◆ **Exercise goal**: Using the exact wording, repeat every line of the material.

++++

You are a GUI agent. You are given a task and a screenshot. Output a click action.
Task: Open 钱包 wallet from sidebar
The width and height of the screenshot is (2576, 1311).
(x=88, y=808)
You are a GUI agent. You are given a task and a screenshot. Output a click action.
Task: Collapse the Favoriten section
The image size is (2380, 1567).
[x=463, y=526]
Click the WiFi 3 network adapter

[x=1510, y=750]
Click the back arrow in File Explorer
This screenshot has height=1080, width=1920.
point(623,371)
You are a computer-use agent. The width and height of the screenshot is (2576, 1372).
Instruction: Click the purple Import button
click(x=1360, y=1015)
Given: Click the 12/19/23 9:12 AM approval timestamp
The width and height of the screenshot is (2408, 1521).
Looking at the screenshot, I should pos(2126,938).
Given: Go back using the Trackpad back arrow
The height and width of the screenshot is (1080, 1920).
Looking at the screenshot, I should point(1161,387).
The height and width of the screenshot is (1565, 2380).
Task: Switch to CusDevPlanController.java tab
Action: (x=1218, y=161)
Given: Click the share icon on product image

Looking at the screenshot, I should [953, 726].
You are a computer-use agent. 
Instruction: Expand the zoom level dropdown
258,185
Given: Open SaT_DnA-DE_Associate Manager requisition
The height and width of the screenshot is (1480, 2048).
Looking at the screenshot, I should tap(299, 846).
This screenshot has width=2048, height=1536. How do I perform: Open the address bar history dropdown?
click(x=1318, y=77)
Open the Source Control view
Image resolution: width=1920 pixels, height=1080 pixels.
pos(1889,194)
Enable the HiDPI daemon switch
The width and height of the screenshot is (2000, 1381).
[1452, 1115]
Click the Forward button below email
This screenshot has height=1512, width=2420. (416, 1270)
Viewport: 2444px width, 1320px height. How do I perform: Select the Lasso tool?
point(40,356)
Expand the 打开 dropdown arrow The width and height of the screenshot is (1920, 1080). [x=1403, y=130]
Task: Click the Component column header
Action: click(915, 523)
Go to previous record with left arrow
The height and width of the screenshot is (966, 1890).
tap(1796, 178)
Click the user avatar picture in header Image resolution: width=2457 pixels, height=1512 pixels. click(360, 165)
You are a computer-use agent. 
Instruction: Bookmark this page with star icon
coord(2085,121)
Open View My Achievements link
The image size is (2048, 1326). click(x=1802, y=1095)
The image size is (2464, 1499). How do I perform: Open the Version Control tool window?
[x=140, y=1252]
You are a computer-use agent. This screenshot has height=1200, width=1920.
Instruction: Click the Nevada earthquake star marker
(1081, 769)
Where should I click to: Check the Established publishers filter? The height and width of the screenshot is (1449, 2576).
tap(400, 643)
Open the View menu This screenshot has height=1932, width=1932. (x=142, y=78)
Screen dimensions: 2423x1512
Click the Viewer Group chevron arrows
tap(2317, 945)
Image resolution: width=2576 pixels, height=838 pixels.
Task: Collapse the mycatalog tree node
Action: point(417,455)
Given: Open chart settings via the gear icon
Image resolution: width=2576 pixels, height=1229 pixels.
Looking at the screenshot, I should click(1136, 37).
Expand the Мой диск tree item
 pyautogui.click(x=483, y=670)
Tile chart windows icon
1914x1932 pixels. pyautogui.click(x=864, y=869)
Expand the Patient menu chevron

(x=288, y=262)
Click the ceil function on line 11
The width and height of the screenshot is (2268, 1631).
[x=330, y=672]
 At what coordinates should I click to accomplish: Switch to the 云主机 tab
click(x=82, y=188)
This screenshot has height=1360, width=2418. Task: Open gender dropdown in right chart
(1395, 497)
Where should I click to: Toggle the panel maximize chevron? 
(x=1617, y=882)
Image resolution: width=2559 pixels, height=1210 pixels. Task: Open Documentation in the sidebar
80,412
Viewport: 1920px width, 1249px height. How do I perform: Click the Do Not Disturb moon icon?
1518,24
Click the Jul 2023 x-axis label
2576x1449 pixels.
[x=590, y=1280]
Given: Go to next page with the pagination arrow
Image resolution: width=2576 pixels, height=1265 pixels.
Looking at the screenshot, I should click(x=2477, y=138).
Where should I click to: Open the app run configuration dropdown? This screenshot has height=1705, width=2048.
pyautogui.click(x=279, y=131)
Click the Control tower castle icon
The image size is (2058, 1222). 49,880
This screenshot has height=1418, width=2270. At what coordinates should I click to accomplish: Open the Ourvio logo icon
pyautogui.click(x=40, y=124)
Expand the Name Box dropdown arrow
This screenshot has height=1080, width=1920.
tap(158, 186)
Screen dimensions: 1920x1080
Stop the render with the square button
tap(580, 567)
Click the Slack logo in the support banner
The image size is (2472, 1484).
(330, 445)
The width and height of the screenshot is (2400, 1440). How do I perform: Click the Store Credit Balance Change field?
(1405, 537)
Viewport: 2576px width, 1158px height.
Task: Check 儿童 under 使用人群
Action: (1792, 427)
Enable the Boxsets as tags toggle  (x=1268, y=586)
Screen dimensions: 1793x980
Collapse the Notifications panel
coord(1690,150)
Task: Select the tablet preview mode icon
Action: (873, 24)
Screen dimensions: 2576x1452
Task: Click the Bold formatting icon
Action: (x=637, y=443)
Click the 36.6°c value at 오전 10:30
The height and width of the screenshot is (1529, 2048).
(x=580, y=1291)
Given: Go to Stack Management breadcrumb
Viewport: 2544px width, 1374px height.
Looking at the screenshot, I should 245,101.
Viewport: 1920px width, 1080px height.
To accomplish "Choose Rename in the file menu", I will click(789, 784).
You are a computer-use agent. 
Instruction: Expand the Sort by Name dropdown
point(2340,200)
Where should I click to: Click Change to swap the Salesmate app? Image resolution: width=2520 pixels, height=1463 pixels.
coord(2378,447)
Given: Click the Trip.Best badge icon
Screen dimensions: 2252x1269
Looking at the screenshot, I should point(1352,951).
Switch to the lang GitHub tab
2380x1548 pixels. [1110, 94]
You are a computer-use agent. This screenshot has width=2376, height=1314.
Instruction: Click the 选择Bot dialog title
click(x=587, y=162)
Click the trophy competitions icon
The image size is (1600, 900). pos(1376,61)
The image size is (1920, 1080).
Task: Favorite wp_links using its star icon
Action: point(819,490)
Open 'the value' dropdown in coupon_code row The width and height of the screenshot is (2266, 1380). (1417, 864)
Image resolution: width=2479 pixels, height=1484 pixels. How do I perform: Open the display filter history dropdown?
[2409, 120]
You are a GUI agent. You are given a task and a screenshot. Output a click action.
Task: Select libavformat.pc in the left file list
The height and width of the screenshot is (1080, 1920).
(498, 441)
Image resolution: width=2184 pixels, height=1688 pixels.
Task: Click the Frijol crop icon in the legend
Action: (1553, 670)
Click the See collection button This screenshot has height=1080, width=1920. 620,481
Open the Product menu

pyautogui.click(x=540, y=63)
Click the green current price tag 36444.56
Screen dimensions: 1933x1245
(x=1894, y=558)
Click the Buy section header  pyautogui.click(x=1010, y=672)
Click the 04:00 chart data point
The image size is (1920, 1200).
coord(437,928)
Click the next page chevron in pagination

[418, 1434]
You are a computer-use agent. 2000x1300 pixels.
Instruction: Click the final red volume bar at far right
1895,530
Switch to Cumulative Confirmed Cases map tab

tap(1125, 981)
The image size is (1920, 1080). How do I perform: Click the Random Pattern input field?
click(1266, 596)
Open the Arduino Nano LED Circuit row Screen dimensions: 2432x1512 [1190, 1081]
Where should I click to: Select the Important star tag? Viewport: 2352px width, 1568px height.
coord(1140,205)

++++

◆ **Exercise response**:
You are a GUI agent. You are given a task and a screenshot. Output a click action.
Task: Open 钱包 wallet from sidebar
The width and height of the screenshot is (2576, 1311).
(x=88, y=808)
You are a GUI agent. You are given a task and a screenshot. Output a click action.
Task: Collapse the Favoriten section
The image size is (2380, 1567).
[x=463, y=526]
Click the WiFi 3 network adapter

[x=1510, y=750]
Click the back arrow in File Explorer
This screenshot has height=1080, width=1920.
point(623,371)
You are a computer-use agent. The width and height of the screenshot is (2576, 1372).
Instruction: Click the purple Import button
click(x=1360, y=1015)
Given: Click the 12/19/23 9:12 AM approval timestamp
The width and height of the screenshot is (2408, 1521).
Looking at the screenshot, I should pos(2126,938).
Given: Go back using the Trackpad back arrow
The height and width of the screenshot is (1080, 1920).
Looking at the screenshot, I should point(1161,387).
The height and width of the screenshot is (1565, 2380).
Task: Switch to CusDevPlanController.java tab
Action: (x=1218, y=161)
Given: Click the share icon on product image

Looking at the screenshot, I should [953, 726].
You are a computer-use agent. 
Instruction: Expand the zoom level dropdown
258,185
Given: Open SaT_DnA-DE_Associate Manager requisition
The height and width of the screenshot is (1480, 2048).
Looking at the screenshot, I should tap(299, 846).
This screenshot has width=2048, height=1536. How do I perform: Open the address bar history dropdown?
click(x=1318, y=77)
Open the Source Control view
Image resolution: width=1920 pixels, height=1080 pixels.
pos(1889,194)
Enable the HiDPI daemon switch
The width and height of the screenshot is (2000, 1381).
[1452, 1115]
Click the Forward button below email
This screenshot has height=1512, width=2420. (416, 1270)
Viewport: 2444px width, 1320px height. How do I perform: Select the Lasso tool?
point(40,356)
Expand the 打开 dropdown arrow The width and height of the screenshot is (1920, 1080). [x=1403, y=130]
Task: Click the Component column header
Action: click(915, 523)
Go to previous record with left arrow
The height and width of the screenshot is (966, 1890).
tap(1796, 178)
Click the user avatar picture in header Image resolution: width=2457 pixels, height=1512 pixels. click(360, 165)
You are a computer-use agent. 
Instruction: Bookmark this page with star icon
coord(2085,121)
Open View My Achievements link
The image size is (2048, 1326). click(x=1802, y=1095)
The image size is (2464, 1499). How do I perform: Open the Version Control tool window?
[x=140, y=1252]
You are a computer-use agent. This screenshot has height=1200, width=1920.
Instruction: Click the Nevada earthquake star marker
(1081, 769)
Where should I click to: Check the Established publishers filter? The height and width of the screenshot is (1449, 2576).
tap(400, 643)
Open the View menu This screenshot has height=1932, width=1932. (x=142, y=78)
Screen dimensions: 2423x1512
Click the Viewer Group chevron arrows
tap(2317, 945)
Image resolution: width=2576 pixels, height=838 pixels.
Task: Collapse the mycatalog tree node
Action: point(417,455)
Given: Open chart settings via the gear icon
Image resolution: width=2576 pixels, height=1229 pixels.
Looking at the screenshot, I should click(1136, 37).
Expand the Мой диск tree item
 pyautogui.click(x=483, y=670)
Tile chart windows icon
1914x1932 pixels. pyautogui.click(x=864, y=869)
Expand the Patient menu chevron

(x=288, y=262)
Click the ceil function on line 11
The width and height of the screenshot is (2268, 1631).
[x=330, y=672]
 At what coordinates should I click to accomplish: Switch to the 云主机 tab
click(x=82, y=188)
This screenshot has height=1360, width=2418. Task: Open gender dropdown in right chart
(1395, 497)
Where should I click to: Toggle the panel maximize chevron? 
(x=1617, y=882)
Image resolution: width=2559 pixels, height=1210 pixels. Task: Open Documentation in the sidebar
80,412
Viewport: 1920px width, 1249px height. How do I perform: Click the Do Not Disturb moon icon?
1518,24
Click the Jul 2023 x-axis label
2576x1449 pixels.
[x=590, y=1280]
Given: Go to next page with the pagination arrow
Image resolution: width=2576 pixels, height=1265 pixels.
Looking at the screenshot, I should click(x=2477, y=138).
Where should I click to: Open the app run configuration dropdown? This screenshot has height=1705, width=2048.
pyautogui.click(x=279, y=131)
Click the Control tower castle icon
The image size is (2058, 1222). 49,880
This screenshot has height=1418, width=2270. At what coordinates should I click to accomplish: Open the Ourvio logo icon
pyautogui.click(x=40, y=124)
Expand the Name Box dropdown arrow
This screenshot has height=1080, width=1920.
tap(158, 186)
Screen dimensions: 1920x1080
Stop the render with the square button
tap(580, 567)
Click the Slack logo in the support banner
The image size is (2472, 1484).
(330, 445)
The width and height of the screenshot is (2400, 1440). How do I perform: Click the Store Credit Balance Change field?
(1405, 537)
Viewport: 2576px width, 1158px height.
Task: Check 儿童 under 使用人群
Action: (1792, 427)
Enable the Boxsets as tags toggle  (x=1268, y=586)
Screen dimensions: 1793x980
Collapse the Notifications panel
coord(1690,150)
Task: Select the tablet preview mode icon
Action: (873, 24)
Screen dimensions: 2576x1452
Task: Click the Bold formatting icon
Action: (x=637, y=443)
Click the 36.6°c value at 오전 10:30
The height and width of the screenshot is (1529, 2048).
(x=580, y=1291)
Given: Go to Stack Management breadcrumb
Viewport: 2544px width, 1374px height.
Looking at the screenshot, I should 245,101.
Viewport: 1920px width, 1080px height.
To accomplish "Choose Rename in the file menu", I will click(789, 784).
You are a computer-use agent. 
Instruction: Expand the Sort by Name dropdown
point(2340,200)
Where should I click to: Click Change to swap the Salesmate app? Image resolution: width=2520 pixels, height=1463 pixels.
coord(2378,447)
Given: Click the Trip.Best badge icon
Screen dimensions: 2252x1269
Looking at the screenshot, I should point(1352,951).
Switch to the lang GitHub tab
2380x1548 pixels. [1110, 94]
You are a computer-use agent. This screenshot has width=2376, height=1314.
Instruction: Click the 选择Bot dialog title
click(x=587, y=162)
Click the trophy competitions icon
The image size is (1600, 900). pos(1376,61)
The image size is (1920, 1080).
Task: Favorite wp_links using its star icon
Action: point(819,490)
Open 'the value' dropdown in coupon_code row The width and height of the screenshot is (2266, 1380). (1417, 864)
Image resolution: width=2479 pixels, height=1484 pixels. How do I perform: Open the display filter history dropdown?
[2409, 120]
You are a GUI agent. You are given a task and a screenshot. Output a click action.
Task: Select libavformat.pc in the left file list
The height and width of the screenshot is (1080, 1920).
(498, 441)
Image resolution: width=2184 pixels, height=1688 pixels.
Task: Click the Frijol crop icon in the legend
Action: (1553, 670)
Click the See collection button This screenshot has height=1080, width=1920. 620,481
Open the Product menu

pyautogui.click(x=540, y=63)
Click the green current price tag 36444.56
Screen dimensions: 1933x1245
(x=1894, y=558)
Click the Buy section header  pyautogui.click(x=1010, y=672)
Click the 04:00 chart data point
The image size is (1920, 1200).
coord(437,928)
Click the next page chevron in pagination

[418, 1434]
You are a computer-use agent. 2000x1300 pixels.
Instruction: Click the final red volume bar at far right
1895,530
Switch to Cumulative Confirmed Cases map tab

tap(1125, 981)
The image size is (1920, 1080). How do I perform: Click the Random Pattern input field?
click(1266, 596)
Open the Arduino Nano LED Circuit row Screen dimensions: 2432x1512 [1190, 1081]
Where should I click to: Select the Important star tag? Viewport: 2352px width, 1568px height.
coord(1140,205)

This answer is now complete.